Records from a data source:
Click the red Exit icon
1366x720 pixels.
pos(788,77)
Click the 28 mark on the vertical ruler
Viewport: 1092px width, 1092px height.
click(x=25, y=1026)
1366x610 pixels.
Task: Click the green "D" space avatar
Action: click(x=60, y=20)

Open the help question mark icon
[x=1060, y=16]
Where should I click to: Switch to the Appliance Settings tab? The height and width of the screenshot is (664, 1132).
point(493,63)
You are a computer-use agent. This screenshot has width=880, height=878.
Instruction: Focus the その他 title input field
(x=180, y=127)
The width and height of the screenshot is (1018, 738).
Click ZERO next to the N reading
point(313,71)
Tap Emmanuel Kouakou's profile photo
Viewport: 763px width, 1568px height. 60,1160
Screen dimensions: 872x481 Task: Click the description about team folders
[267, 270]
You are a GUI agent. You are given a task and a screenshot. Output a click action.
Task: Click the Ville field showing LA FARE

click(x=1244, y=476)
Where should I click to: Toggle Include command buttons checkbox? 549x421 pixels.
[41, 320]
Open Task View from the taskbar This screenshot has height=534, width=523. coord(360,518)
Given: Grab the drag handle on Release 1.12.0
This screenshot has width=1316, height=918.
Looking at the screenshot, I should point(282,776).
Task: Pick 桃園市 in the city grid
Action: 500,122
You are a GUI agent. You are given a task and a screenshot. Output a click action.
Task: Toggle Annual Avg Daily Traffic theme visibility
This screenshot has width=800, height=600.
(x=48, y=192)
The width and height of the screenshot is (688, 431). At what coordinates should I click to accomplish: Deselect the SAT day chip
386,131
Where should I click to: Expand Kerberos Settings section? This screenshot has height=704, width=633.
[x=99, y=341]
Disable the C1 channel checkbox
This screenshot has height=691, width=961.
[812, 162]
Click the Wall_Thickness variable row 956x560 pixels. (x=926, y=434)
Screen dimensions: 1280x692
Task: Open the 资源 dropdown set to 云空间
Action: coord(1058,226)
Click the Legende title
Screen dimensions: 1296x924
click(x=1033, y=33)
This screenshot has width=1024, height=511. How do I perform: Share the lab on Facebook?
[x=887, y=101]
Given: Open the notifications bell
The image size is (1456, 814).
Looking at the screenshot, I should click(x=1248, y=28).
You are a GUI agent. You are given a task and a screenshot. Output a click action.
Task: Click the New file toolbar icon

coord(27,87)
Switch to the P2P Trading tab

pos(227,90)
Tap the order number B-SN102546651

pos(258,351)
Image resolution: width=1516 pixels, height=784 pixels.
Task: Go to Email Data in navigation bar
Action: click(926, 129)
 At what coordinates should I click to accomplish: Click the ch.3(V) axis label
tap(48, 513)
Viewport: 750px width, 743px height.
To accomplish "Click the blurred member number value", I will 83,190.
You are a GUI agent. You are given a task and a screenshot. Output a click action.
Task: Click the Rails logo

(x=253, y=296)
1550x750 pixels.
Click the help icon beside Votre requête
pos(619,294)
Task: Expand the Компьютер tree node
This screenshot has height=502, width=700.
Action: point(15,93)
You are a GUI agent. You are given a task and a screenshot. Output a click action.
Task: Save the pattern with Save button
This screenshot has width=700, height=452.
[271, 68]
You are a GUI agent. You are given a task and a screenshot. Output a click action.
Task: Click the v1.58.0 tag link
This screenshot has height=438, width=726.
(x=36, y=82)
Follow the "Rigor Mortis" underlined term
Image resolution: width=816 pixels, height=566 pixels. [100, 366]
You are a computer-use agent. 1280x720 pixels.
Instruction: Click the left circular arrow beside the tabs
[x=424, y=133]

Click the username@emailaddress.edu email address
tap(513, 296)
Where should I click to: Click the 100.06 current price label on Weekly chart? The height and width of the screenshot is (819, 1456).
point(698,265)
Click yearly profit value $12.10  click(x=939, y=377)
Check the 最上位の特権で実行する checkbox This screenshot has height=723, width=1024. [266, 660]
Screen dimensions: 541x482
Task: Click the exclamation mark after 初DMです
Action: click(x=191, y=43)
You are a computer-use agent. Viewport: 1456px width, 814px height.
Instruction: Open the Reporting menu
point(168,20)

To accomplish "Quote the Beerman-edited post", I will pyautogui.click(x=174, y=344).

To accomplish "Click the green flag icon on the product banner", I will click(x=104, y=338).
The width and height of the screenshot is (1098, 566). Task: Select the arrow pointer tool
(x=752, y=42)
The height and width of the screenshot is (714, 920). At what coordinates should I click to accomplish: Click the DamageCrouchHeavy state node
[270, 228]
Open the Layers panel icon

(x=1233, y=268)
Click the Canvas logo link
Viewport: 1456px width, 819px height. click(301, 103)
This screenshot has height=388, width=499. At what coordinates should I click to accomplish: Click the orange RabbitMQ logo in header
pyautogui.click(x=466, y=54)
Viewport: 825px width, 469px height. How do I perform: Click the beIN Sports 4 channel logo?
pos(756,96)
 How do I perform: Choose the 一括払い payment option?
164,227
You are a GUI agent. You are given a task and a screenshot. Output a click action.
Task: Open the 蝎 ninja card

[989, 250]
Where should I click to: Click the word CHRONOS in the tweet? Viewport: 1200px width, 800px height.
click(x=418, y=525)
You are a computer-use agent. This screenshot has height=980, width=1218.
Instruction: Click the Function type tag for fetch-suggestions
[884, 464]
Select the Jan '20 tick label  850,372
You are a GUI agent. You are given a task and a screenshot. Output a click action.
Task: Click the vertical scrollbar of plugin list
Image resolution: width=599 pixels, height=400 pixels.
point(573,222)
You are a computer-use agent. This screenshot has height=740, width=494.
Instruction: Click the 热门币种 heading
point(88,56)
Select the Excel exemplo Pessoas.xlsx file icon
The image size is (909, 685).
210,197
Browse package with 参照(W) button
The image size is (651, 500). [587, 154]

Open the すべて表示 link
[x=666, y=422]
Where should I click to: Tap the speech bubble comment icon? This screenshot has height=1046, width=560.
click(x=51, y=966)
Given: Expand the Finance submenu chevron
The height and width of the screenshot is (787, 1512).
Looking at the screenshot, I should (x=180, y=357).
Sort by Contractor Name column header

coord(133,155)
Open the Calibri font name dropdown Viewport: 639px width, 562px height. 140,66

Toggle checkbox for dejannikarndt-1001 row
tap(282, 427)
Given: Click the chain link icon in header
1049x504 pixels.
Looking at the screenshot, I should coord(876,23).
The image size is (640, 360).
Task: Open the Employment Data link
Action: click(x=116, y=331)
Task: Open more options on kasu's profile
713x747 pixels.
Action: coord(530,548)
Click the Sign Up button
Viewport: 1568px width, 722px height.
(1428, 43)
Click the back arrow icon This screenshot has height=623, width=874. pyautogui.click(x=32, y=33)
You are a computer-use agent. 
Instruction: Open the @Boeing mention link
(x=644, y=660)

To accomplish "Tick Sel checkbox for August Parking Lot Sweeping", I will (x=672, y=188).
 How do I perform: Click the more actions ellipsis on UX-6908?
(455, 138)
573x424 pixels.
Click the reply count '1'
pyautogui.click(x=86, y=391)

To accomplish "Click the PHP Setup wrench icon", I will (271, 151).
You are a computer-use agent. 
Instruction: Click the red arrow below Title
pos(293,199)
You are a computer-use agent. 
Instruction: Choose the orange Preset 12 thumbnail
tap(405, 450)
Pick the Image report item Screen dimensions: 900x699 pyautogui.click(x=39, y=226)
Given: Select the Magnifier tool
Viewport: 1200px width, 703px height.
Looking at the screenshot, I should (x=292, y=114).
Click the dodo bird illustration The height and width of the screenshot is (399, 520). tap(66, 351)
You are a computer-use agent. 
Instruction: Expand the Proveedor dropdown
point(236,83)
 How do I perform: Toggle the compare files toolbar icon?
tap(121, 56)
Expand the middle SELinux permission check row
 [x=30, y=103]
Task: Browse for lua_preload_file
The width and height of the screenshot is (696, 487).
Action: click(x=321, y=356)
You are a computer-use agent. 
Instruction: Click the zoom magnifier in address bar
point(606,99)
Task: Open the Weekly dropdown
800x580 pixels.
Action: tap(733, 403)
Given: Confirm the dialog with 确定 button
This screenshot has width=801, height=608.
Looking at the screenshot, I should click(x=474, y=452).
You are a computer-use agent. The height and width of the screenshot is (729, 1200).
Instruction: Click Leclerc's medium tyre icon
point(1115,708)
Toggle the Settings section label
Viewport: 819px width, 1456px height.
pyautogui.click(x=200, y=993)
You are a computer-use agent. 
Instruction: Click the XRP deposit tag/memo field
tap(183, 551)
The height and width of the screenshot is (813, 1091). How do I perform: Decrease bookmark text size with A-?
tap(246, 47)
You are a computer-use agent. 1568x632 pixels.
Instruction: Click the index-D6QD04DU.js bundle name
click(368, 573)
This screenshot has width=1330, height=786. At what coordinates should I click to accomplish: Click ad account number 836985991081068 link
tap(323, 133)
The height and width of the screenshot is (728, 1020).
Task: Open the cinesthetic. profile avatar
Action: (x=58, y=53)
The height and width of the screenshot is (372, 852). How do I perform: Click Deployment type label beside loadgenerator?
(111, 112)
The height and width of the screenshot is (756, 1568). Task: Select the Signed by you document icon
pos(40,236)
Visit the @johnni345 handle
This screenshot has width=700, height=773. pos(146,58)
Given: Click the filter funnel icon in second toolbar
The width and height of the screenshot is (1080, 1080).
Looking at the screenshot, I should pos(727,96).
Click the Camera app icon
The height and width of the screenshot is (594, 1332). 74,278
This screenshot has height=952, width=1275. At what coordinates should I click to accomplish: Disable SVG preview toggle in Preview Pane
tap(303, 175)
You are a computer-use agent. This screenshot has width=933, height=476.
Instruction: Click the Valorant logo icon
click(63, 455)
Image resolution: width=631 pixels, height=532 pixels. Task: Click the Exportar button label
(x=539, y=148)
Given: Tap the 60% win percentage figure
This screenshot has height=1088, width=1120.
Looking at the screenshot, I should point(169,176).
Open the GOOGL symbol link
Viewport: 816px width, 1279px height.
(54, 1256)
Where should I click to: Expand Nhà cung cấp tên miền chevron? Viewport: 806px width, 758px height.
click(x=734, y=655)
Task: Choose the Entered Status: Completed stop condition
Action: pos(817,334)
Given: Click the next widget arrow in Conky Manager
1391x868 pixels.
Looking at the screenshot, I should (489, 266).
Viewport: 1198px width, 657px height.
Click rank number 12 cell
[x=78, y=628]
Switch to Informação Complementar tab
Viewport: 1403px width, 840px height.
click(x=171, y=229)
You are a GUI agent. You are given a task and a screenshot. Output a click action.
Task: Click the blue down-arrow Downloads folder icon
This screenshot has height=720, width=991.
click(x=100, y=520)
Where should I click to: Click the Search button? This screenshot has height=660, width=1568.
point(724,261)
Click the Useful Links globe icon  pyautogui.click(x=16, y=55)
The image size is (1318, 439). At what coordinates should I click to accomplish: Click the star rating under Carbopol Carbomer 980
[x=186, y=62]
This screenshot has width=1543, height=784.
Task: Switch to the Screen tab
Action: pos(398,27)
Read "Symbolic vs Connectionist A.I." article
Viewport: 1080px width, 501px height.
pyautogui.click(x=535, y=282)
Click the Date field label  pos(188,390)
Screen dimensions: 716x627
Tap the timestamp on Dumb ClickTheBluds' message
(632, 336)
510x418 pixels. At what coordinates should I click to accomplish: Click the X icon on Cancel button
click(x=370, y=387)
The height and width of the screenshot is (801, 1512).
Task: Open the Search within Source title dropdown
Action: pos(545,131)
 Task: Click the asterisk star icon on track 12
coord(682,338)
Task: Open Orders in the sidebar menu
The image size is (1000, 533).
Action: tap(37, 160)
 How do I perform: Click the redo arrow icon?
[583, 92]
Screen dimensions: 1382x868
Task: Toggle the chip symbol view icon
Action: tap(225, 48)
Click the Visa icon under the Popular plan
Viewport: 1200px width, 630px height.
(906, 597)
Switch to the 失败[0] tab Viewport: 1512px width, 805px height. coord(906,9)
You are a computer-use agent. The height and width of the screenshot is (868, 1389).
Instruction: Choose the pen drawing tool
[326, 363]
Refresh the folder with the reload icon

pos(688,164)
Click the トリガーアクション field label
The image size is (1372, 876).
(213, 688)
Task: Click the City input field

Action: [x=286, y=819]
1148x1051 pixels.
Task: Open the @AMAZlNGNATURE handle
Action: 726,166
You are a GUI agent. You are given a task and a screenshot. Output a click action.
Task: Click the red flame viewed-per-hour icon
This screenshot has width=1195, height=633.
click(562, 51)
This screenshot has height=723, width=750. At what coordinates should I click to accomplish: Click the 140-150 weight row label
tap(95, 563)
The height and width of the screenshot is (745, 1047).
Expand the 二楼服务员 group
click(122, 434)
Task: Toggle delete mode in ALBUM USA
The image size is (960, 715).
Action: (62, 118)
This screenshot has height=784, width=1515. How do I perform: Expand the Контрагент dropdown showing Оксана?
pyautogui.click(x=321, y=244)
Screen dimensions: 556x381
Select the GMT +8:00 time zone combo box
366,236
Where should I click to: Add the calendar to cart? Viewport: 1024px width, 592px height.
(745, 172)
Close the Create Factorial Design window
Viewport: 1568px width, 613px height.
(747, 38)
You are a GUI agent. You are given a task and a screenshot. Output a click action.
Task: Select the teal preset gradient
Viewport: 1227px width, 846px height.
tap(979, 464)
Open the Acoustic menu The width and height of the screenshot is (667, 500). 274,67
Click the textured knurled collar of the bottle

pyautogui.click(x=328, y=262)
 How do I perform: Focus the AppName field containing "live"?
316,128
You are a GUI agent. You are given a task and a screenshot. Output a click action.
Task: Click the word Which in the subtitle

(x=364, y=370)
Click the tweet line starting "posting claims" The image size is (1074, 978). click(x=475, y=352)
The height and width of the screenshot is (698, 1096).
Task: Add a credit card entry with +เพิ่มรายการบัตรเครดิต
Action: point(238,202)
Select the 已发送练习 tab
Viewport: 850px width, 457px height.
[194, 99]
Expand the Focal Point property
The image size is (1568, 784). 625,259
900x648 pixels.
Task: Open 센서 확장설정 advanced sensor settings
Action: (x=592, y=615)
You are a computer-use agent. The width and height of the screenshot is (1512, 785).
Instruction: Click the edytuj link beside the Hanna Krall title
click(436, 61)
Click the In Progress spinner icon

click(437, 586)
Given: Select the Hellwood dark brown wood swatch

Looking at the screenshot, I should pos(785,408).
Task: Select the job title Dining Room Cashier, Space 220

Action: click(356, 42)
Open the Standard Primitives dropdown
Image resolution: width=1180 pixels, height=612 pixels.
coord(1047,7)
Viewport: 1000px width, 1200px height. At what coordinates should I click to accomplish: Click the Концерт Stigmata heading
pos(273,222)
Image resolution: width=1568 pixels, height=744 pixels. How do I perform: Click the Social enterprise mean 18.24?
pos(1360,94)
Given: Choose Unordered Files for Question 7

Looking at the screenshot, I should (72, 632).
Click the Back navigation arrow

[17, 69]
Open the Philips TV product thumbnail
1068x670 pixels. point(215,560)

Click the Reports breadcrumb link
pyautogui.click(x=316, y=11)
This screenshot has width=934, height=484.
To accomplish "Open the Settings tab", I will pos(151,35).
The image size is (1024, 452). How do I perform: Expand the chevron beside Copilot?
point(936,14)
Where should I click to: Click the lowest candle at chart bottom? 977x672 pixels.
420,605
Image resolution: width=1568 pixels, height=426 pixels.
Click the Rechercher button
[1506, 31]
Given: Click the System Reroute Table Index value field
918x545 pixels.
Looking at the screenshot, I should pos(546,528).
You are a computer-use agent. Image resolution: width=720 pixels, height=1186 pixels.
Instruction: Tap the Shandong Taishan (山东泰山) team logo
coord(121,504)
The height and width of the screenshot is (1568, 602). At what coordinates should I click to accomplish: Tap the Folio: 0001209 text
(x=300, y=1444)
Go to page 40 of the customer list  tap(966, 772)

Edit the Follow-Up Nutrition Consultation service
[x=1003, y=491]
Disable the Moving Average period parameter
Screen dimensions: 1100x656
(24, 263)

• _DESCRIPTION OF THE TASK_: Among the records, find each line where the word "value" occurs, and copy it.

• _SOLUTION TO THIS EXERCISE_:
To accomplish "Click the blurred member number value", I will 83,190.
Click yearly profit value $12.10  click(x=939, y=377)
Given: Click the System Reroute Table Index value field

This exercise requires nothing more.